WHAT THE TASK ASKS -
Extend the beginner's guide to climbing below, writing what follows its last sentence.

Beginners Guide To Climbing: The Basics To Getting Started

It was 2014, I was travelling through SE ASIA and I had met a bunch of Argentinians who lured me with their mate and good looks to travel with them through Cambodia.

One night I notice one of them rigging a complicated hammock system in the rafters of our room (we were trying to fit 11 people in 1 room), I asked where he learnt how to do the knots and climb the rafters seemingly effortlessly.

He started to tell me about rock climbing, I followed him to a nearby crag days later and was hooked instantly. I learnt a lot of things about climbing the hard way, through many mistakes.

Based on liability waivers, it’s estimated that between 1,000 and 1,500 people are trying climbing for the first time—every single day—in the U.S. alone (source)

While most of climbing can only be learned by actually getting out there and doing it, there is some advice I’d like to bestow upon you.

DATA ROWS -
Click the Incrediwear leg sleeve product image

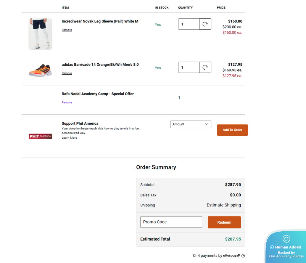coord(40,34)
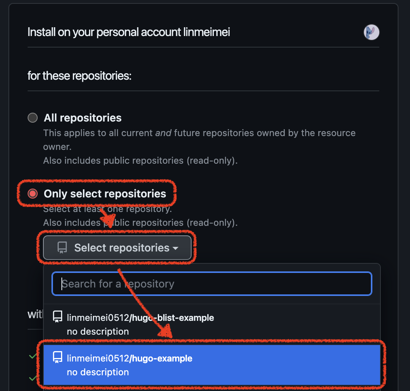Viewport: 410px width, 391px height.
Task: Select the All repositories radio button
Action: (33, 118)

---

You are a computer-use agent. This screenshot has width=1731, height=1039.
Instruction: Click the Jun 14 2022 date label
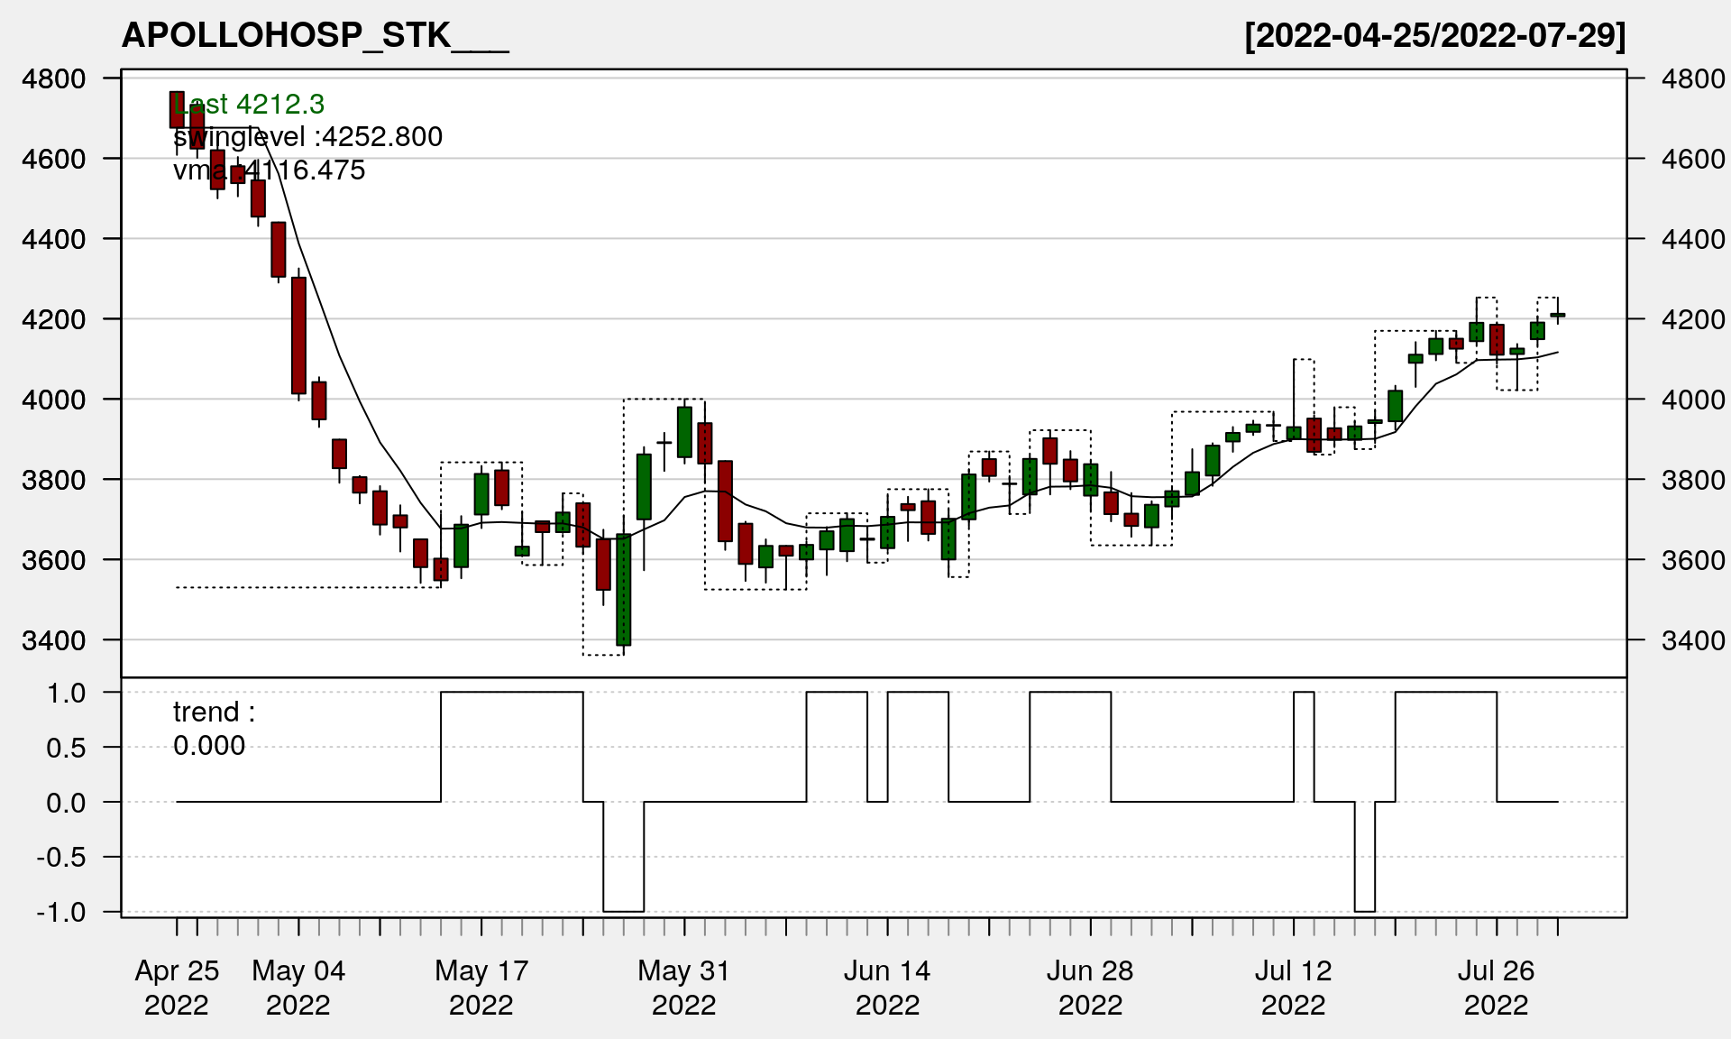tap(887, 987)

--

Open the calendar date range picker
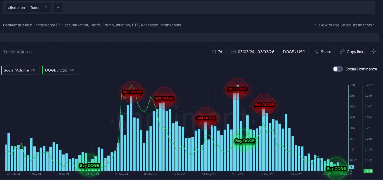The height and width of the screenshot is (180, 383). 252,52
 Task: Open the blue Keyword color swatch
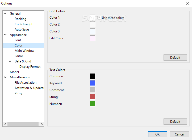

TASK RESPONSE -
Some of it’s for the safety of yourself and anyone else around you. Other parts of the advice will just ensure that your path to beginning climbing takes you to meeting the right people and being a part of the what I call the best sporting community on the planet.

Understanding Climbers

MUST READ: IMPORTANT

Why are these people that are broke, hungry and standing on the side of the road hitching to crags seemingly not phased by the hardships of life? Are they just following in the footsteps of Fred Beckey in hope of 5-minute fame too?

Understanding climbing and the religion surrounding it is imperative to you becoming a good climber. Because it’s not only perfecting climbing techniques and being strong that makes you a good climber. You need to understand proper climbing etiquette, learn to be humble, and know your limits.  

I know a few climbers who could climb a vertical pole covered in oil but the thing is they never have a climbing partner because they aren’t good to climb with. Let me explain.

Climbing Etiquette (Mainly for the outdoors)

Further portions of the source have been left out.